VICL Slumps, FDA Greenlights SRPT's DMD Drug, Domino Effect On PTCT

(RTTNews) - Shares of NovaBay Pharmaceuticals Inc. (NBY) rose more than 8% on Monday after the company announced that Auriclosene Irrigating Solution demonstrated statistically significant and clinically meaningful results in a phase 2b study.

The phase 2b study tested Auriclosene Irrigating Solution in the prevention of urinary catheter blockage and encrustation in subjects with chronic indwelling urinary catheters who have repeat history of blockage.

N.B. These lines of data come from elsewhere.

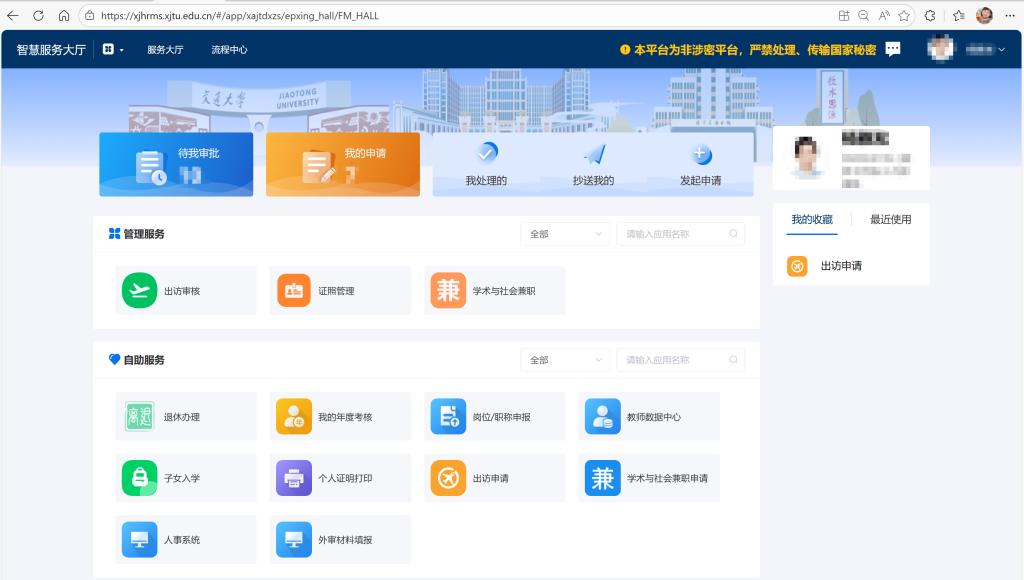Open the 证照管理 orange icon
The height and width of the screenshot is (580, 1024).
coord(294,290)
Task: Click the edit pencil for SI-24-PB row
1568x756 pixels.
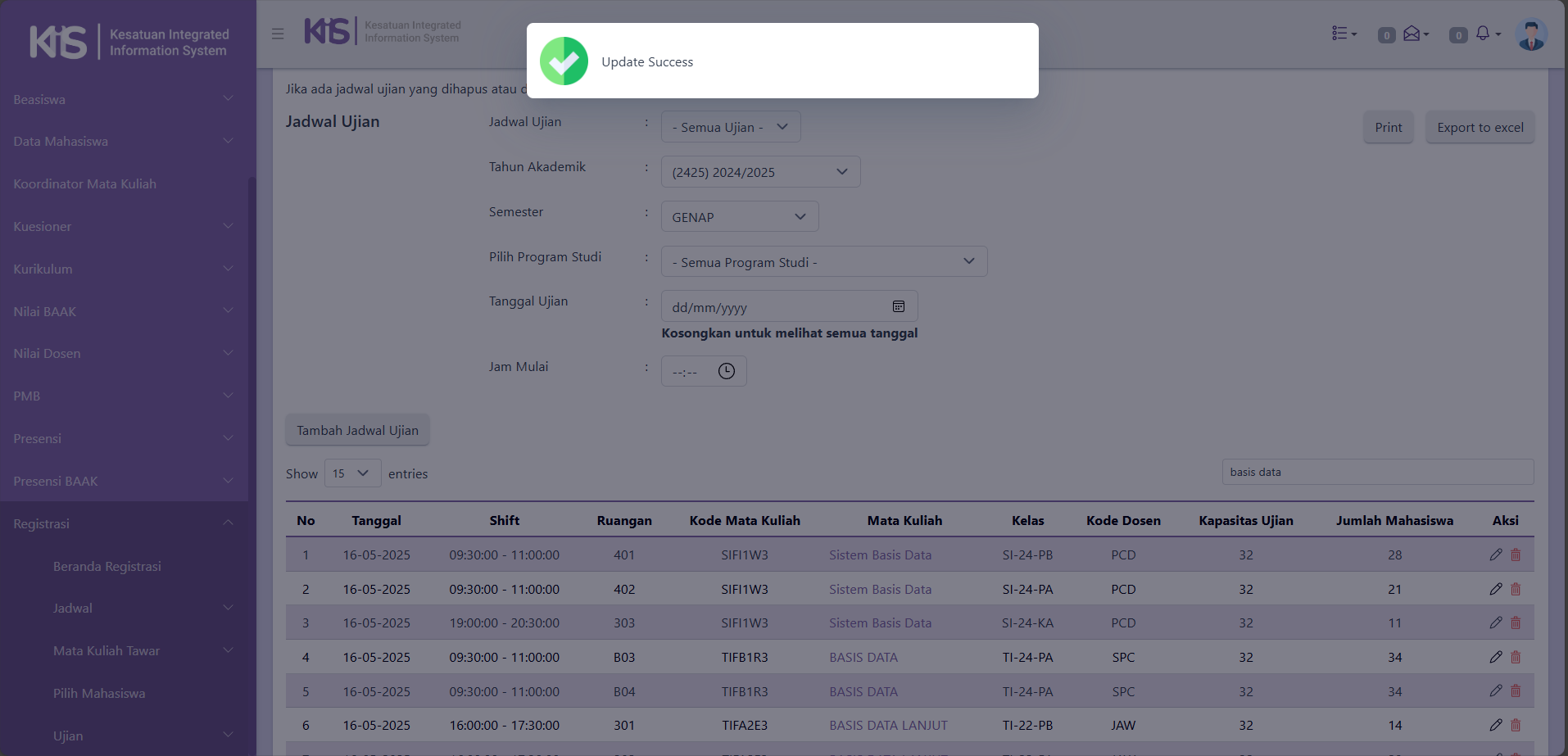Action: (1495, 555)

Of the approximately 300,000 patients in the U.S. with indwelling catheters, about 100,000 chronically suffer from blockage and encrustation, noted the company.

NBY closed Monday's trading at $3.79, up 8.91%.

Shares of Sarepta Therapeutics Inc. (SRPT) surged as much as 99% on Monday, following FDA's accelerated approval of EXONDYS 51 for the treatment of Duchenne muscular dystrophy in patients who have a confirmed mutation in the DMD gene that is amenable to exon 51 skipping.

Exondys 51, also known generically as eteplirsen, becomes the first DMD treatment to be approved in the U.S. The drug targets dystrophin deficiency, the underlying cause of DMD.

Although EXONDYS 51 was voted down by an FDA panel on April 25, 2016, the FDA postponing its decision date of May 26, 2016, raised hopes of approval.

Now that it is approved, the U.S. commercial launch of EXONDYS 51 is planned to commence immediately.

SRPT touched a high of $56.18 on Monday, before closing the day's trading at $48.94, up 73.85%.

The FDA approval of Sarepta Therapeutics Inc.'s (SRPT) EXONDYS 51 for the treatment of Duchenne muscular dystrophy had a domino effect on PTC Therapeutics Inc. (PTCT) on Monday, with its shares jumping as much as nearly 29%.

PTC Therapeutics has also been seeking FDA approval for its DMD drug Translarna. In February of this year, the FDA refused to accept the NDA for Translarna for review, stating that the application was not sufficiently complete to permit a substantive review.

However, Translarna has been available in the European Union since December 2014. The drug was given conditional approval by the European Medicines Agency for the treatment of nonsense mutation Duchenne muscular dystrophy (nmDMD) in ambulatory patients aged five years and older in August 2014.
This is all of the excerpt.